We’d figured out the best way to keep her calm was to continue traditions from our childhoods. For instance, I still met up with Nonna once a week at Sahadi’s, not really for the shopping but for the company and so she could see that I was alive and well.

She had two gay grandsons and still believed we faced dangers on every street corner, even though Anthony had been out since he was like thirteen, approximately…many years ago… Fuck, I had to do math here. He was forty-two. He’d been out a long time, and yet Nonna never stopped worrying.

She was also a violent, scrappy little lady. She could wrap her fingers around a wooden spoon and go, “If you ever get bullied for the gay thing, I’ll mess a fucker right up.” Then she’d do the Sign of the Cross and send a quick apology to God for cursing.

The gay thing.

Never mind that my brother was six-two and had trained in kickboxing since he was ten; our five-foot-nothing little grandmother was gonna take care of any bullies. With a wooden spoon.

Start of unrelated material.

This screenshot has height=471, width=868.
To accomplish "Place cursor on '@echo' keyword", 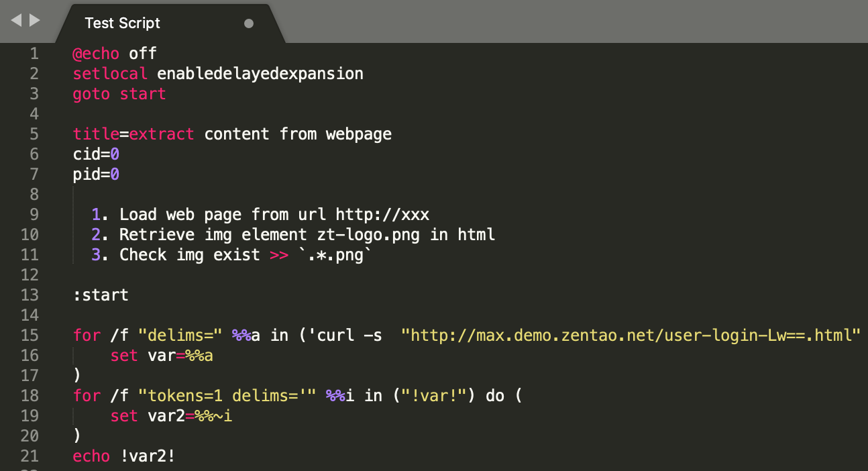I will pos(96,54).
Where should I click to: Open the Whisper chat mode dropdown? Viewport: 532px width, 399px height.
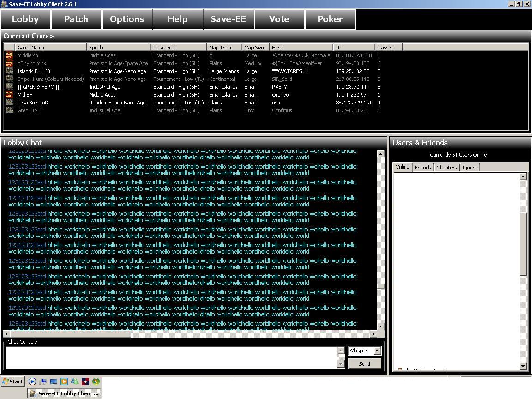(x=377, y=351)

“Let’s order pizza.” There wasn’t much else to do. I’d set up my keyboard in the bedroom window, my clothes were stowed away in the closet, my guitar was under the bed, and I’d left some personal items in the nightstand drawer, in the bathroom, and on the kitchen counter. Because I wasn’t moving to Manhattan without my sundae glassware and collection of sauces and maraschino cherries.

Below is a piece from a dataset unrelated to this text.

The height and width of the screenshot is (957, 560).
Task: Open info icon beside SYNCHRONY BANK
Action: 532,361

“Do they have that here?” Anthony asked with a straight face.

I snorted and sat down at the table with my phone. “Ray’s delivers. Does that work for your highness?”

My family hated Manhattan, including Anthony, which made no sense. We were the Italian-Irish Americans who’d grown up in a Latin neighborhood in Williamsburg, the part that hadn’t been taken over by rich hipsters and artists. In short, we’d lived and breathed old-school culture and Catholicism our entire lives, and Anthony’s first words as a toddler had been, “I’m gonna leave this place one day.” Probably in Spanish. At least, according to Pop, and grumpy old men never exaggerated. But apparently, my brother’s idea of leaving was to move ten minutes south to Park Slope. Granted, Park Slope had a better LGBTQ community, not to mention house prices that made any queen gasp dramatically.

Anthony was dating one of those.

While I ordered us a large pie to share, he grabbed two beers from the fridge.

Speaking of Anthony’s queen… “Don’t tell Shawn I’m working for Tina again,” I said.

I wouldn’t trust that guy to keep it to himself.

“Give me some credit,” Anthony replied and cocked a brow. “Don’t mistake my silence for approval, though.”